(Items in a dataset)
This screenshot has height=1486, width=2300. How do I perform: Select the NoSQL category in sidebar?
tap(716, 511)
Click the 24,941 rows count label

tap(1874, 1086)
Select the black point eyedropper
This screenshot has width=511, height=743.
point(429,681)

Work to do:
Quote each of the items above word for word, in the same order.

Task response:
This screenshot has height=1486, width=2300. How do I perform: Select the NoSQL category in sidebar?
tap(716, 511)
Click the 24,941 rows count label

tap(1874, 1086)
Select the black point eyedropper
This screenshot has width=511, height=743.
point(429,681)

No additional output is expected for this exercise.